Klara and the Sun by Kazuo Ishiguro

Klara and the Sun, 2021, is the latest novel by Nobel and Booker prize winning author Kazuo Ishiguro.

By the author’s own admission there are common themes underlying all his work.  This is in spite of the wide differences in approach.  One of those connections centres around the illusions his characters live with.  The source of these illusions varies across the novels.  Sometimes it is something imposed on the characters, as in Never Let Me Go, 2005, where-in clones are created to supply ‘spare parts.  In others, it might be a collective political decision as underlies 2015’s fable-like The Buried Giant, the un-questioned conforming to a role in Remains of the Day, 1989, or in An Artist of the Floating World, 1986, illusion as a necessity of a Faustian pact.  In all of these, at some point, the illusion is revealed for what it is.

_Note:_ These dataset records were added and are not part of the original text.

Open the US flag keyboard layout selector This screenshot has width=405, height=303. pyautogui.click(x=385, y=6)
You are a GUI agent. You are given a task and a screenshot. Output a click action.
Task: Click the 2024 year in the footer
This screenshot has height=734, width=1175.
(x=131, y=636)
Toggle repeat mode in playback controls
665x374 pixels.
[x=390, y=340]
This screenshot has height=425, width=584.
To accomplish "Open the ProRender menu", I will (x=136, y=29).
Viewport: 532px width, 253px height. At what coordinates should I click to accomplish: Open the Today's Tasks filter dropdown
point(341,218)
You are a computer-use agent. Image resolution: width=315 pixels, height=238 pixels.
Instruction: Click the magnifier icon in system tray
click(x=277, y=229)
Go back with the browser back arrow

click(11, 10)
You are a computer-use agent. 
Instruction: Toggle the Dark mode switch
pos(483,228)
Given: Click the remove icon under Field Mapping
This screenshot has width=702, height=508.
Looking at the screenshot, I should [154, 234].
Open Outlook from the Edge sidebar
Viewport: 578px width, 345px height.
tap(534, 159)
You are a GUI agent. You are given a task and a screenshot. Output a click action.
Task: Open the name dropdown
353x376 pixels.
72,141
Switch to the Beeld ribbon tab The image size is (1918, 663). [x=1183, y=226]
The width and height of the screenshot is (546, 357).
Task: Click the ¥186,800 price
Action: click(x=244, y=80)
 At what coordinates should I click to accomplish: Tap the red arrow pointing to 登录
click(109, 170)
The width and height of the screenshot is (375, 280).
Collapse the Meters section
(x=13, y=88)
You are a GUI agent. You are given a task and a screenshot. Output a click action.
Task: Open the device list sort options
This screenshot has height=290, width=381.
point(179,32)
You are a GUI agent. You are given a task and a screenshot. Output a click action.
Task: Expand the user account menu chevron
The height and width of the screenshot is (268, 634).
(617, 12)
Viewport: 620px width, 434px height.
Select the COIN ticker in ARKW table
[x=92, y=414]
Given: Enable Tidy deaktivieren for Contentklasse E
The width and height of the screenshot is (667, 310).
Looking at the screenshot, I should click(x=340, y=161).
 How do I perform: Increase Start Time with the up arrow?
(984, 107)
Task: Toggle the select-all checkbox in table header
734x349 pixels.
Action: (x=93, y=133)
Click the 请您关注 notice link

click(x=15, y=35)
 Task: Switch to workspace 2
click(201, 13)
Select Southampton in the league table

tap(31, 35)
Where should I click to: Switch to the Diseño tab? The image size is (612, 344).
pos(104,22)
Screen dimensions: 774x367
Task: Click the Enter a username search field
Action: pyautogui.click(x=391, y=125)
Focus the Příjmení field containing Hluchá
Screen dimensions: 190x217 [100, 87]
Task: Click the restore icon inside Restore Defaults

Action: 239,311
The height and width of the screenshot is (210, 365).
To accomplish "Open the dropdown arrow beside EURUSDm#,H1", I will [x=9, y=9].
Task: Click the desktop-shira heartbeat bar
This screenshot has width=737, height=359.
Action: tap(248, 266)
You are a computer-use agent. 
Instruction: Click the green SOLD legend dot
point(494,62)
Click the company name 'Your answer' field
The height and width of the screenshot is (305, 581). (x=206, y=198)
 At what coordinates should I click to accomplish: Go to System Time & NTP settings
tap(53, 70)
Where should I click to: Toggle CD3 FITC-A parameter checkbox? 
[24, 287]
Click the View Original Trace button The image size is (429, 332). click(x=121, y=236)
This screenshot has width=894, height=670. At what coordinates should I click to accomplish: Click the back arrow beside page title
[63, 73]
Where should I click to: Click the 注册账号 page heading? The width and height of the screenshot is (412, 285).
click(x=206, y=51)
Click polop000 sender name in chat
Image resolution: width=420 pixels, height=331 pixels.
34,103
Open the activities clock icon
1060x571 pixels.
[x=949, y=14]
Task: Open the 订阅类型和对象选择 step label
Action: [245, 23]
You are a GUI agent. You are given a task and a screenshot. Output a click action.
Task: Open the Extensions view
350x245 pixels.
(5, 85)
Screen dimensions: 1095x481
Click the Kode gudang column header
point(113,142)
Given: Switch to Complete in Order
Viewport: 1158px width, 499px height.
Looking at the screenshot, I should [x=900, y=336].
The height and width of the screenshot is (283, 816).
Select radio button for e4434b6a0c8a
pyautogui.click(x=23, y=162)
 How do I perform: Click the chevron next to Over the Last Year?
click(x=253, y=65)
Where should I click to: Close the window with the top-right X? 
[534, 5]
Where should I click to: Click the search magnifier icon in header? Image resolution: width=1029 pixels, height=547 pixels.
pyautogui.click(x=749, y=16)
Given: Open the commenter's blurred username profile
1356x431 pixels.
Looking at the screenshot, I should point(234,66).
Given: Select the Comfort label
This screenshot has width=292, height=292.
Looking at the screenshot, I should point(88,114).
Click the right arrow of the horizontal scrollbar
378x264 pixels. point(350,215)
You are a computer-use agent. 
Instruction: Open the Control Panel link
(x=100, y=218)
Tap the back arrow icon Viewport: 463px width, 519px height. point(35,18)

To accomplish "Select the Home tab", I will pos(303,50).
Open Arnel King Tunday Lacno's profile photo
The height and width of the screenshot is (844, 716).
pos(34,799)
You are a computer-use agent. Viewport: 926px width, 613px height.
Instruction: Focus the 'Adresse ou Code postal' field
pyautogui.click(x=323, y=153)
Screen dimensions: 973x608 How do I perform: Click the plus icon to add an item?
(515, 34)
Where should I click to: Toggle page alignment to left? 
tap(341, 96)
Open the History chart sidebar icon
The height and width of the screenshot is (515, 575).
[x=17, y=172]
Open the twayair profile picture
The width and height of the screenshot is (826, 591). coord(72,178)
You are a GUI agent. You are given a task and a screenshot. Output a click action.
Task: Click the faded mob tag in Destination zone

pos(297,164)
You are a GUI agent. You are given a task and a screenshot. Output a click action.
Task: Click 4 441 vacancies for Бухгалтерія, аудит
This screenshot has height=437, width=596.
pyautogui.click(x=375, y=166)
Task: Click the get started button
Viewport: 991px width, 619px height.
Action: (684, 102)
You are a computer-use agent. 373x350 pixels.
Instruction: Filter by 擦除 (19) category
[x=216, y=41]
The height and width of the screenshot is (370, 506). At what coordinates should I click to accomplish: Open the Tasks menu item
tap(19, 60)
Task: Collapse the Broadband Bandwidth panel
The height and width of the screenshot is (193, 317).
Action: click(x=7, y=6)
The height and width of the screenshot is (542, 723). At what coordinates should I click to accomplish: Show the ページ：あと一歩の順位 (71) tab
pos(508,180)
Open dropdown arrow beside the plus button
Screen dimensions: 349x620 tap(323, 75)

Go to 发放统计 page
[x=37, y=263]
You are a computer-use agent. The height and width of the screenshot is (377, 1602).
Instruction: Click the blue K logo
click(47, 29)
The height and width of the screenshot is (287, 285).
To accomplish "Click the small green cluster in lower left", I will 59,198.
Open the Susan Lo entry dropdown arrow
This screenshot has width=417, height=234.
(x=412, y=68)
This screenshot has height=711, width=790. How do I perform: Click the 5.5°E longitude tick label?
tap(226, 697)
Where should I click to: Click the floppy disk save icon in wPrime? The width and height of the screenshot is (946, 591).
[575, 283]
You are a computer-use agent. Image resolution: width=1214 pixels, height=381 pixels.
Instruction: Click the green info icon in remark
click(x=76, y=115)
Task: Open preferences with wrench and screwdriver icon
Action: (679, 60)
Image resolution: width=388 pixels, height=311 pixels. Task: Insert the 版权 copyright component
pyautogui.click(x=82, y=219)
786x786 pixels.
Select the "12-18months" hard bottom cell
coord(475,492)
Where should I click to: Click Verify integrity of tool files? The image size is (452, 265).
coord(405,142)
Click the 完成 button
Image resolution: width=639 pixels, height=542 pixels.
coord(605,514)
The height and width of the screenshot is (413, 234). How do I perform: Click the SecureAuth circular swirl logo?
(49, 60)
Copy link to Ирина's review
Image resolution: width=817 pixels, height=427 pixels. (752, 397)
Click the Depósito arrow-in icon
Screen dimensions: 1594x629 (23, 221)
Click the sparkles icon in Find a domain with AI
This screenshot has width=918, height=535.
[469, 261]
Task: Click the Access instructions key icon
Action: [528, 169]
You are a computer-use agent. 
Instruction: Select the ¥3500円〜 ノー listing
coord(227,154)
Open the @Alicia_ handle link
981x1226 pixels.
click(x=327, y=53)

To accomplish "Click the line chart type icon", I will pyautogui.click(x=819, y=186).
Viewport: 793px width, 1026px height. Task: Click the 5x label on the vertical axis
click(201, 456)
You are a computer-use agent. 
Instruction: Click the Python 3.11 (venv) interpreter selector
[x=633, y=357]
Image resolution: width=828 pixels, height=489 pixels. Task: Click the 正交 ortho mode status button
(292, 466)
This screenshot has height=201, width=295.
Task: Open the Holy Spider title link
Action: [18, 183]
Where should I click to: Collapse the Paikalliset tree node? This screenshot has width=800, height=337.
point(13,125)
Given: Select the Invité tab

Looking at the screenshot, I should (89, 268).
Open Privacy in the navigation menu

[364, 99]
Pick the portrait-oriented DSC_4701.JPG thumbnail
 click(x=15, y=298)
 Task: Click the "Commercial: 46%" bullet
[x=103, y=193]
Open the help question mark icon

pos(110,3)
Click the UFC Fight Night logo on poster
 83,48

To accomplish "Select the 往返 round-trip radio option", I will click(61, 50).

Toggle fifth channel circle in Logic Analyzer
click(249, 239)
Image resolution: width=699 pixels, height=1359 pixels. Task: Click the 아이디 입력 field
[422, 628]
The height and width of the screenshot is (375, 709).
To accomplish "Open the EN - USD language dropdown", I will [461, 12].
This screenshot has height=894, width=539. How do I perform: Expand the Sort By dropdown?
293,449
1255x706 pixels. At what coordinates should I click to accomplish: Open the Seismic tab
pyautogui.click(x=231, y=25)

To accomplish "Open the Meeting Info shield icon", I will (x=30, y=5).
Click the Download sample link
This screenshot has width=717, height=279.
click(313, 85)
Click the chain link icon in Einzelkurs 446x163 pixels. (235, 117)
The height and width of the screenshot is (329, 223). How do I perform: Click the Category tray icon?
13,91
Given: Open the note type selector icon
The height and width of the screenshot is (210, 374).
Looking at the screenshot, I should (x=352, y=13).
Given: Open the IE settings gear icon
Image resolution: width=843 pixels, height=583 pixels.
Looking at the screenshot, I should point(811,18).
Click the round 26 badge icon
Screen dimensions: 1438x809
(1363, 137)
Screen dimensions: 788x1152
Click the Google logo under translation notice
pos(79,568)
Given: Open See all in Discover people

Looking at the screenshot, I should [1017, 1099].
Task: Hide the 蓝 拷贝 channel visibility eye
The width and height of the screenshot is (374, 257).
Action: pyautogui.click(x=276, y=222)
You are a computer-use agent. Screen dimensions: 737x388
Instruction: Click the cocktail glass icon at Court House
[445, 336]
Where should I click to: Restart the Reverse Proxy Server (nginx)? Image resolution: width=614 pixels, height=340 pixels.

His protagonist’s epiphanies; missed opportunities, wrong decisions, false beliefs and misspent lives, are accentuated by his consistent use of (excepting The Buried Giant) first-person narration.  Ishiguro leaves his protagonists older, and perhaps sadder but wiser, but not finding any kind of salvation and a happy ending. This places his work firmly in the realm of the classically tragic.

The title character in Klara and the Sun is an android.  That establishes this outing by the author as science fiction, but with little overt concern for the science part of the genre.   In this near future world technology has advanced to the point of constructing machines with Turing Test passing artificial intelligence, and frequent reference is made to wide spread redundancies due to their replacing humans in most jobs, humans are still driving taxis as well as their own cars.

Klara and the Sun follows on the heels of many preceding sci-fi stories focusing on robots, androids, replicants and the like.  Classics like Isaac Asimov’s I, Robot, 1950, and its follow-ons and Philip K Dick’s, Do Androids Dream of Electric Sheep, 1968.  Ishiguro is an admitted film buff, so would be aware that both of these, sometimes less than faithfully, have been adapted for the screen.  More to the point, regarding the plot of Klara and the Sun, would be the film A. I. Artificial Intelligence, 2001, based on a Brian Aldiss short story of 1969, Supertoys Last All Summer Long.  Although there is a great deal difference between the short story and the film, both involve manufactured AI surrogate children.

Following on to the above, it would be of interest to know, in regards to some of the plot developments in Ishiguro’s novel, whether the author was familiar with Asimov’s famous Three Laws of Robotics; which are as follows:

A robot may not injure a human being or, through inaction, allow a human being to come to harm.

 A robot must obey orders given it by human beings except where such orders would conflict with the First Law.

 A robot must protect its own existence as long as such protection does not conflict with the First or Second Law.

    

And rather more recently, and probably not a factor in Ishiguro’s writing, there is Ian McEwan’s Machines Like Me, 2019.  Which, with two acclaimed literary novelists recently publishing books with an android theme, raises the question of whether there’s a trend looming.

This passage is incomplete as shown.